Poxparty, sOS (Satromizer OS) (2010) 
A completely functional iPad iOS.
"In sOS, Satromizing is more than just mere file corruption, it’s a foundational building block that can be integrated into any app. From sliders to scalers; from loaders to pre-loaders, the Satromizer building blocks are unmistakeable in Satromizer OS. Nearly everything you touch glitches before your eyes!"

Benjamin Gaulon, Karl Klomp, Gijs Gieskes Refunctmedia_v.2 (2011)
As part of the GLITCH festival in Dublin, Ireland that took place in 2011. I was there during install and what I really enjoy is the serious playfulness. 

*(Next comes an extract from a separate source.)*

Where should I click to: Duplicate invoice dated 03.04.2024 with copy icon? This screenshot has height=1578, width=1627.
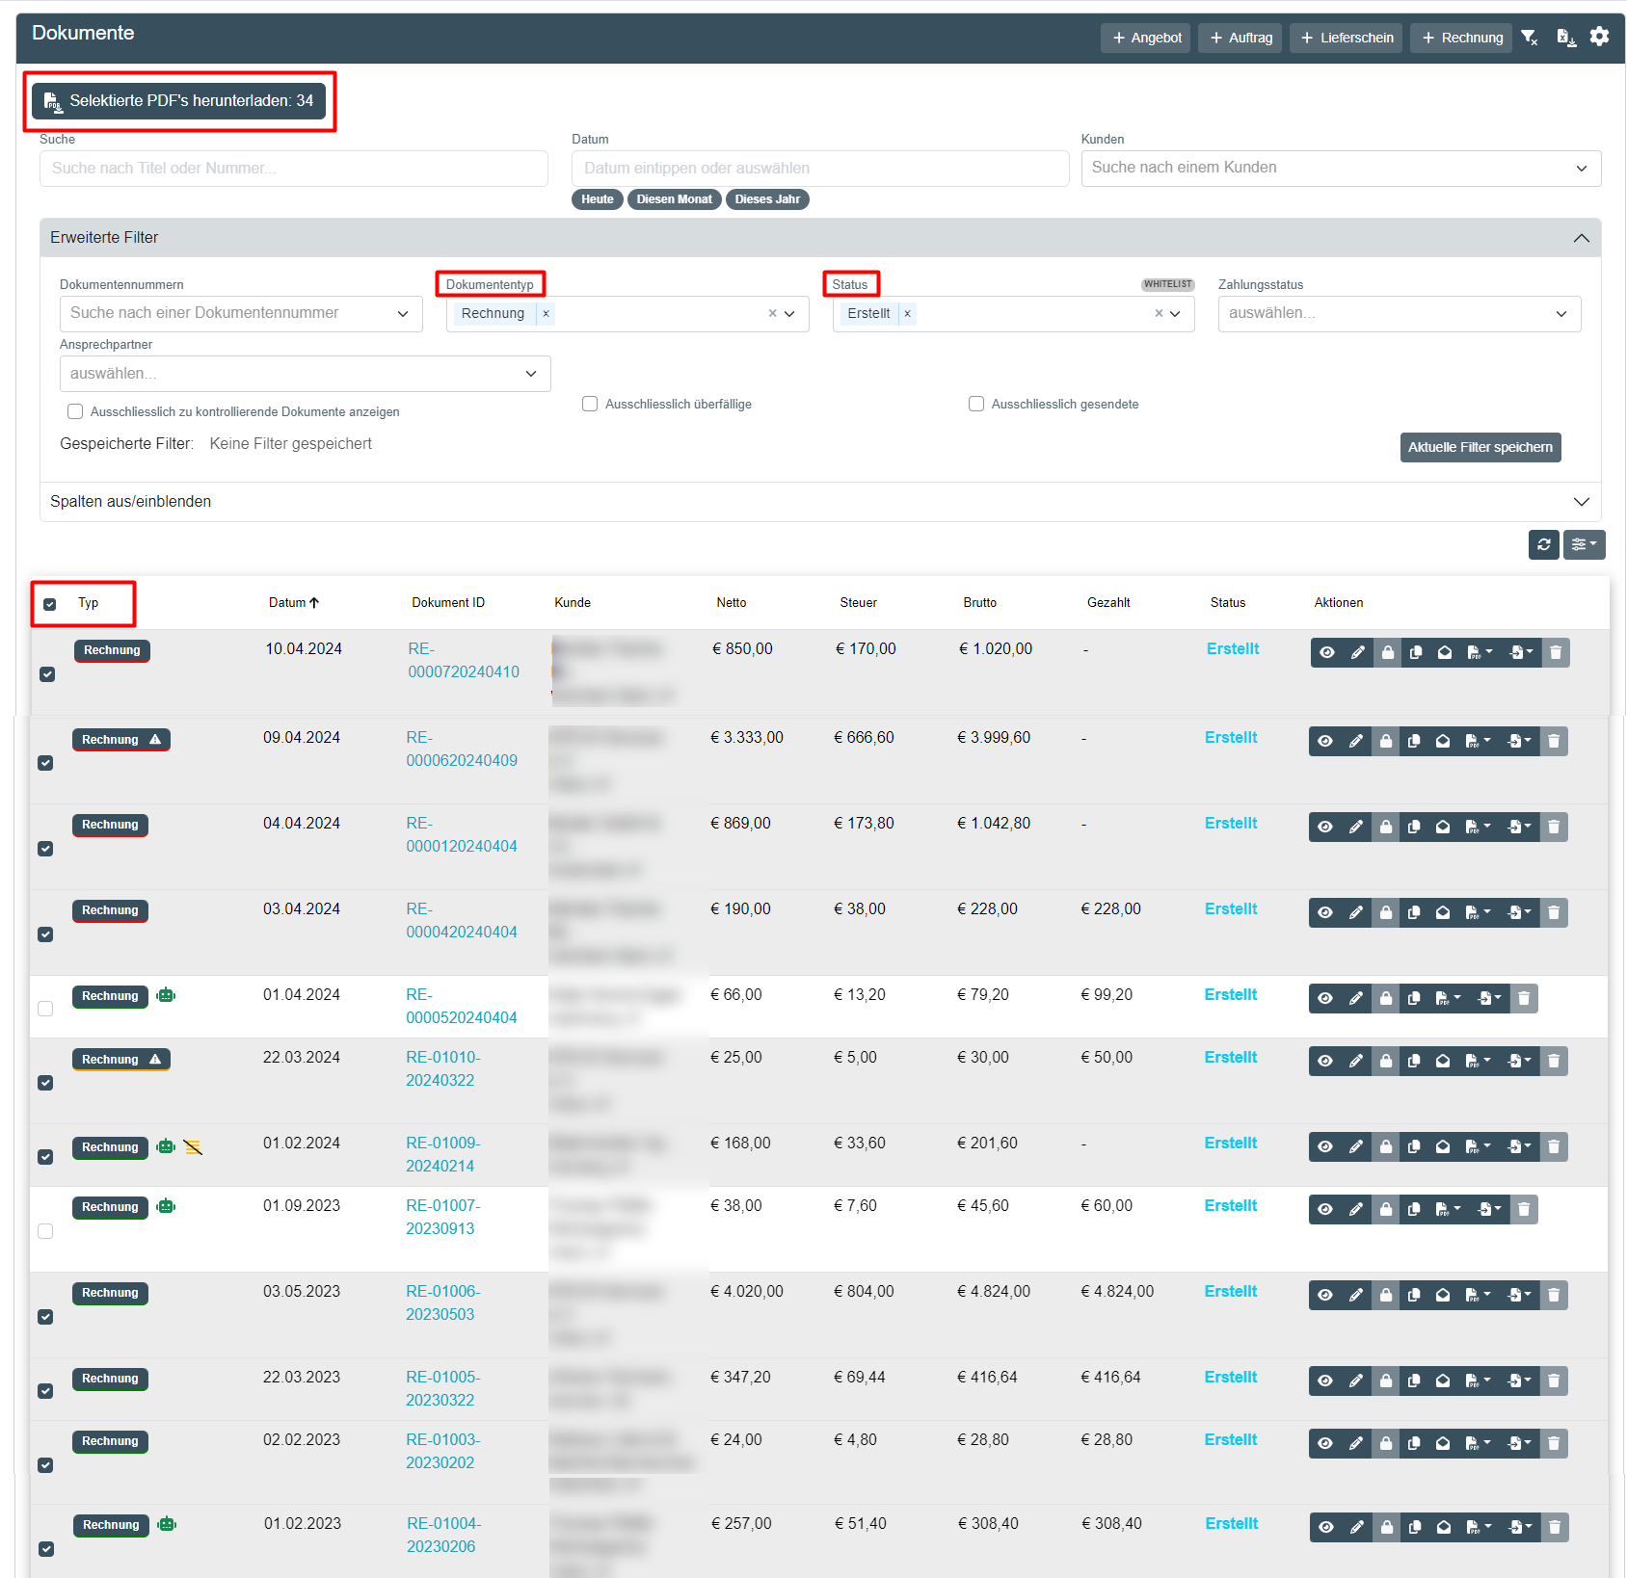click(x=1414, y=913)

The exhibition was opened with texts by Jussi Parikka and Alessandro Ludovico, amongst others. 

From the website:
"In the "Practice of Everyday Life" Michel de Certeau investigates the ways in which users-commonly assumed to be passive and guided by established rules-operate. He asserts:"This goal will be achieved if everyday practices, "ways of operating" or doing things, no longer appear as merely obscure background of social activity, and if a body of theoretical questions, methods, categories, and perspectives, by penetrating this obscurity, make it possible to articulate them.""ReFunct Media" is a multimedia installation that (re)uses numerous "obsolete" electronic devices (digital and analogue media players and receivers). Those devices are hacked, misused and combined into a large and complex chain of elements. To use an ecological analogy they "interact" in different symbiotic relationships such as mutualism, parasitism and commensalism.Voluntarily complex and unstable, "ReFunct Media" isn't proposing answers to the questions raised by e-waste, planned obsolescence and sustainable design strategies. Rather, as an installation it experiments and explores unchallenged possibilities of 'obsolete' electronic and digital media technologies and our relationship with technologies and consumption."